I suggest that you try cooking it for a longer time, just to see if that helps. That seems to be your guess, and you are probably right, because you have seen the entire process.

If longer cooking helps, then the problem is solved. If it doesn't help, then you can find something else to try.

DanAyo's picture
DanAyo

Are you allowing the loaf to completely cool down before slicing? It would be helpful if you placed a thermometer in the middle of the dough immediately after coming out of the oven. 205 or above should be good.

Dan

David R's picture
David R

He means 96° in real terms. 🙂

That's to know that the inside is cooked.

It should be near cold before you cut the first slice. Don't cut it warm.

Mini Oven's picture
Mini Oven

placing the slice into a zipper bag and keeping an eye on the wet area to see if it expands over the next few days.  Draw a boarder around the edge of the wet area with a permanent marker if it helps.
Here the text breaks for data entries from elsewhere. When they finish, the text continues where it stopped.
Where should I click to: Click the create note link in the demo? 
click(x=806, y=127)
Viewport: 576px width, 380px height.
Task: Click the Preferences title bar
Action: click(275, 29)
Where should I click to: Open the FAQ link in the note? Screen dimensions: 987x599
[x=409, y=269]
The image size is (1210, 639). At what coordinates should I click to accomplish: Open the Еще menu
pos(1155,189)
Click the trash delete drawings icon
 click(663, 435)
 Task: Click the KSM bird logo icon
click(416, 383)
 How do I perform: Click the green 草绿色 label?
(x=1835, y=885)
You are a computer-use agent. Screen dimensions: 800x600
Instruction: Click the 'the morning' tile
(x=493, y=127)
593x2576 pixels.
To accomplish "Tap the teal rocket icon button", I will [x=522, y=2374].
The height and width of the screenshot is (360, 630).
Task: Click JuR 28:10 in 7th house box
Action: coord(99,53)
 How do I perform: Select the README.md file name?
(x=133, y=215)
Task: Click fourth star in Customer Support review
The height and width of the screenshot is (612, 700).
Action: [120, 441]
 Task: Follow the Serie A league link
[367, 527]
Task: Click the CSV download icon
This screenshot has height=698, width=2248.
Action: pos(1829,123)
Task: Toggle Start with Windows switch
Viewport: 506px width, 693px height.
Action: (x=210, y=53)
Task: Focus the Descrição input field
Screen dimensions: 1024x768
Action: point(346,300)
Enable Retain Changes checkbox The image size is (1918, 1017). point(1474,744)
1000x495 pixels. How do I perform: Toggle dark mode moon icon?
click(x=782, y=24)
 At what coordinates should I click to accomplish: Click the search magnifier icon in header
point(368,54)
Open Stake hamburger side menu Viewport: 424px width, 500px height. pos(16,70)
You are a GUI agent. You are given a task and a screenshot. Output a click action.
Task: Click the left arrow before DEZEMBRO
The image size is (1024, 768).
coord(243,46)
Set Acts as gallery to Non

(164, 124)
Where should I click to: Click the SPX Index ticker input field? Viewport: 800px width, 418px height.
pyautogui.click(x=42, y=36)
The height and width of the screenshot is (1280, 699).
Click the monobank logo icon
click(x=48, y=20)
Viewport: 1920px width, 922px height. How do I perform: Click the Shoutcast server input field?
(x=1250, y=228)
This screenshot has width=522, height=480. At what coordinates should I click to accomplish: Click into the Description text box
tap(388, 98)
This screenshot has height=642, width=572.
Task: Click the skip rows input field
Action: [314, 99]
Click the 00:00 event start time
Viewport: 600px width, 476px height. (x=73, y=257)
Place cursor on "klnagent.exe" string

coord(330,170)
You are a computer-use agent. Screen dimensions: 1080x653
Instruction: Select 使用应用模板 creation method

If you find the wet area expanding, smelling like overripe melons and  slices pull apart creating "strings" or filaments between the slices, bag up the loaf and throw it away.  Then wash the boards and knives and counter tops, and baking pans and utensils with hot soap water and finish with a misting of vInegar to air dry.  You could be dealing with a "Rope" invasion.  The first sign of rope looks like an oil spot and smells sweet.  It soon expands in size.   Let's hope the bread is just undercooked and behaves itself.  

OldLoaf's picture
OldLoaf

Mini, great advice.  I found a research paper, that exapnds on what you describe it may help the OP diagnose his/her situation.  Here is the link

Scroll down to section 2

Jeff

 

Mini Oven's picture
Mini Oven

I also note salt (sodium chloride) is low, just above 1%.  Does it need to be so low?